Also once you hit defs that are in a post-dominated region of the loop entry
you can treat them as not undefined (as their use invokes undefined
behavior).  This is also how you treat function parameters (well,
ssa_undefined_value_p does), where the call site invokes undefined behavior
when passing in undefined values.  So we need an extra parameter specifying
the post-dominance region.

You do not handle memory or calls conservatively which means the existing
testcase only needs some obfuscation to become a problem again.  To fix
that before /* Check that any SSA names used to define NAME is also fully
defined.  */ bail out conservatively, like

   if (! is_gimple_assign (def)
      || gimple_assign_single_p (def))
    return true;

Only unswitching on conditions that post-dominate the loop entry might be a
simpler solution for the PR in question.  OTOH this may disable too much
unswitching in practice.

Richard.

> Aldy
Jeff Law Dec. 20, 2016, 3:50 p.m.
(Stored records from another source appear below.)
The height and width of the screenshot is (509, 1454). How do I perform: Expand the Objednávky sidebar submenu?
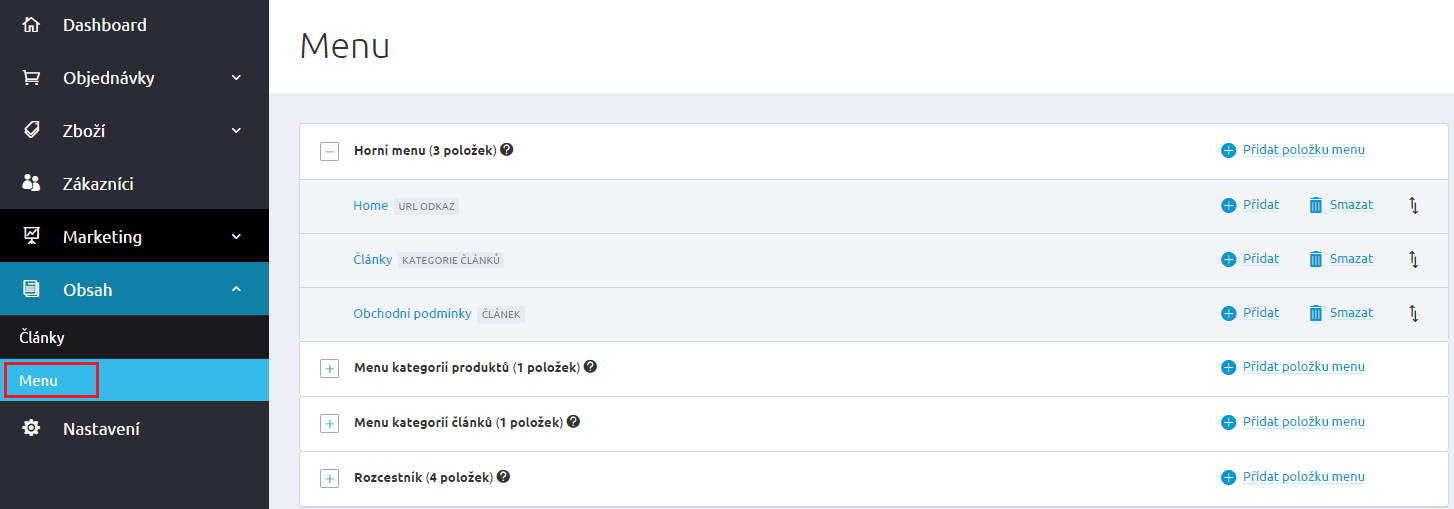tap(236, 77)
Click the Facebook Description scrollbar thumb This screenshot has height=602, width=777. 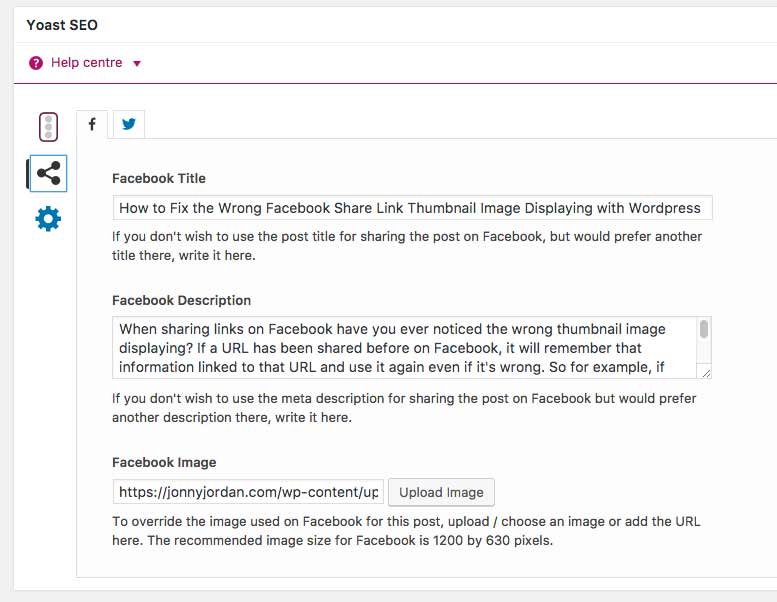pyautogui.click(x=704, y=329)
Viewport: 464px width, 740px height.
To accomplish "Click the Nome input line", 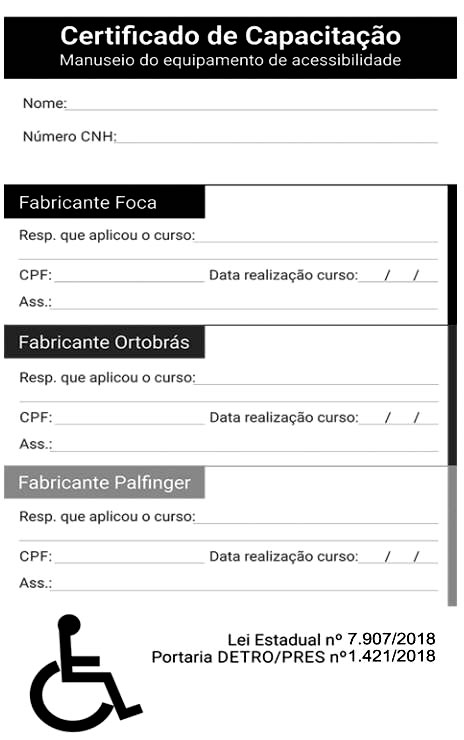I will 253,104.
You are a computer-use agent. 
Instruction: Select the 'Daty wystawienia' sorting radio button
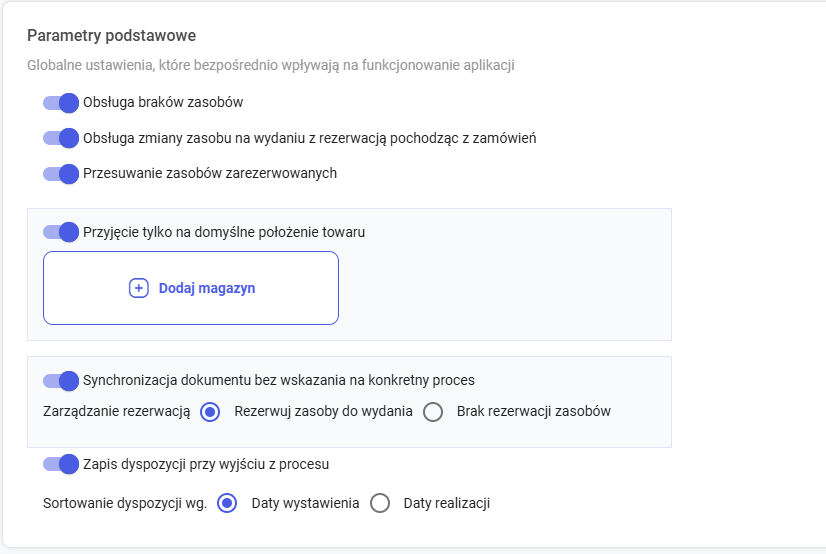coord(227,504)
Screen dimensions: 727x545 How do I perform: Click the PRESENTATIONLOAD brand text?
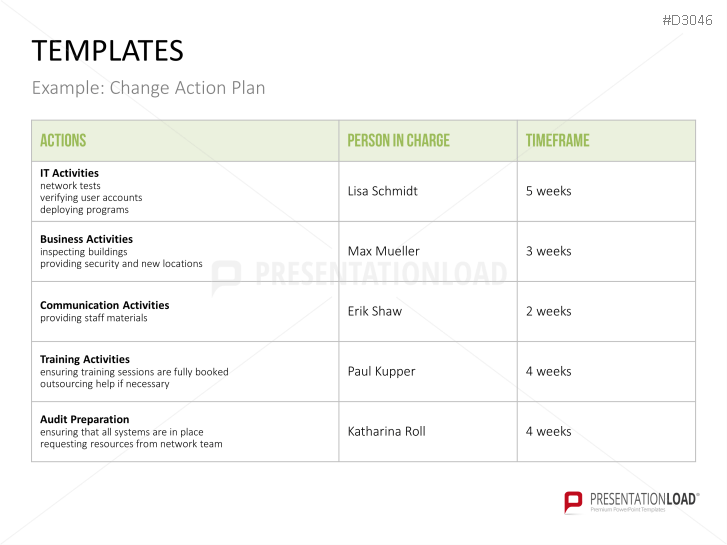(x=644, y=498)
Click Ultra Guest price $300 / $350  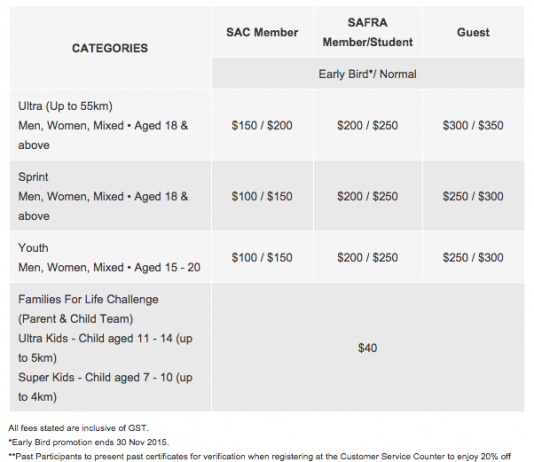point(473,125)
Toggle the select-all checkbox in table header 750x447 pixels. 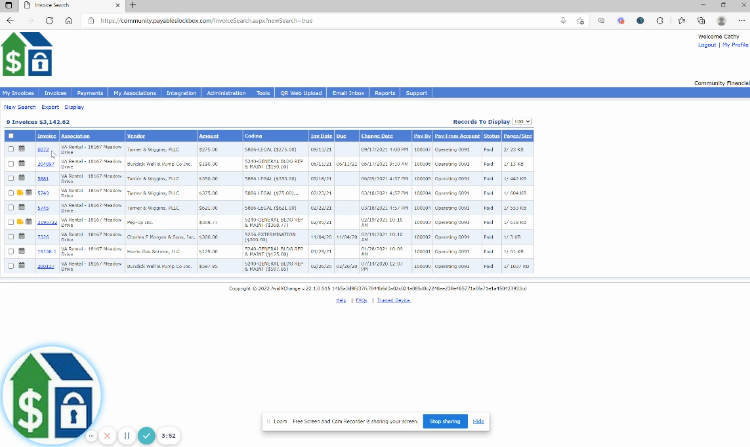(x=11, y=135)
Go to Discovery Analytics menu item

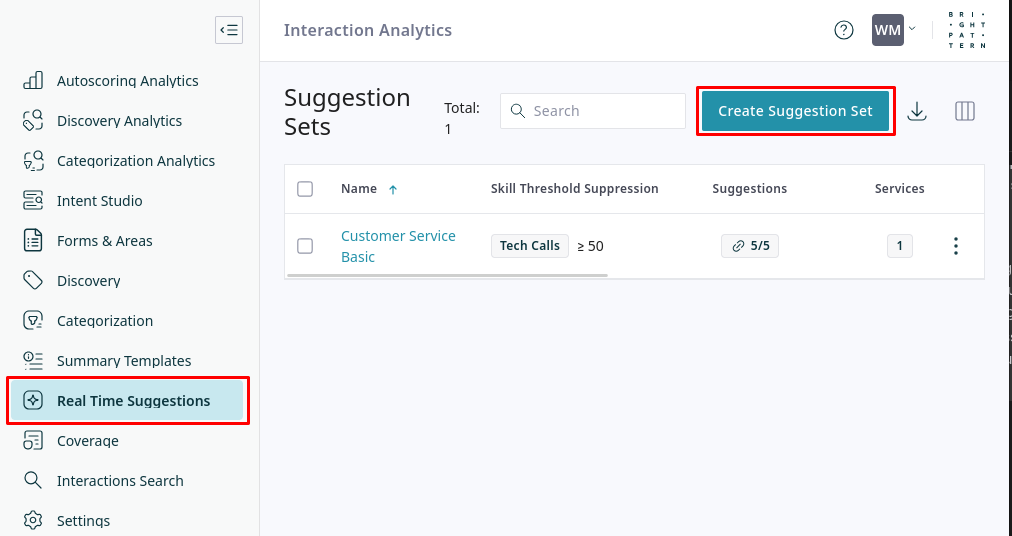coord(119,121)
UTC | #3
On 12/20/2016 07:16 AM, Richard Biener wrote:
>
> it should be already set as we use visited_ssa as "was it ever on the worklist",
> so maybe renaming it would be a good thing as well.
>
> +             if (TREE_CODE (name) == SSA_NAME)
> +               {
> +                 /* If an SSA has already been seen, this may be a loop.
> +                    Fail conservatively.  */
> +                 if (bitmap_bit_p (visited_ssa, SSA_NAME_VERSION (name)))
> +                   return false;
>
> so to me "conservative" is returning true, not false.
Agreed.

>
> +                 bitmap_set_bit (visited_ssa, SSA_NAME_VERSION (name));
> +                 worklist.safe_push (name);
>
> but for loops we can just continue and ignore this use.  And bitmap_set_bit
> returns whether it set a bit, thus
>
>                 if (bitmap_set_bit (visited_ssa, SSA_NAME_VERSION (name)))
>                   worklist.safe_push (name);
>
> should work?
What if we're in an irreducible region?


>
> In principle the thing is sound but I'd like to be able to pass in a bitmap of
> known maybe-undefined/must-defined SSA names to have a cache for
> multiple invocations from within a pass (like this unswitching case).
So that means keeping another bitmap for things positively identified as 
defined, then saving it for later invocations.  So maybe some of my work 
+ some of his melded together.  (mine computes once for the entire FN 
and saves the result, so converting it to on-demand saving the result 
shouldn't be terrible).


>
> Only unswitching on conditions that post-dominate the loop entry might be a
> simpler solution for the PR in question.  OTOH this may disable too much
> unswitching in practice.
It might be worth experimentation.

Jeff
Richard Biener Dec. 20, 2016, 5:33 p.m. UTC | #4
On December 20, 2016 4:50:25 PM GMT+01:00, Jeff Law <law@redhat.com> wrote:
>On 12/20/2016 07:16 AM, Richard Biener wrote:
>>
>> it should be already set as we use visited_ssa as "was it ever on the
>worklist",
>> so maybe renaming it would be a good thing as well.
>>
>> +             if (TREE_CODE (name) == SSA_NAME)
>> +               {
>> +                 /* If an SSA has already been seen, this may be a
>loop.
>> +                    Fail conservatively.  */
>> +                 if (bitmap_bit_p (visited_ssa, SSA_NAME_VERSION
>(name)))
>> +                   return false;
>>
>> so to me "conservative" is returning true, not false.
>Agreed.
>
>>
>> +                 bitmap_set_bit (visited_ssa, SSA_NAME_VERSION
>(name));
>> +                 worklist.safe_push (name);
>>
>> but for loops we can just continue and ignore this use.  And
>bitmap_set_bit
>> returns whether it set a bit, thus
>>
>>                 if (bitmap_set_bit (visited_ssa, SSA_NAME_VERSION
>(name)))
>>                   worklist.safe_push (name);
>>
>> should work?
>What if we're in an irreducible region?

Handling all back edges by deferring to their defs should work.  At least I can't see how it would not.

>
>>
>> In principle the thing is sound but I'd like to be able to pass in a
>bitmap of
>> known maybe-undefined/must-defined SSA names to have a cache for
>> multiple invocations from within a pass (like this unswitching case).
>So that means keeping another bitmap for things positively identified
>as 
>defined, then saving it for later invocations.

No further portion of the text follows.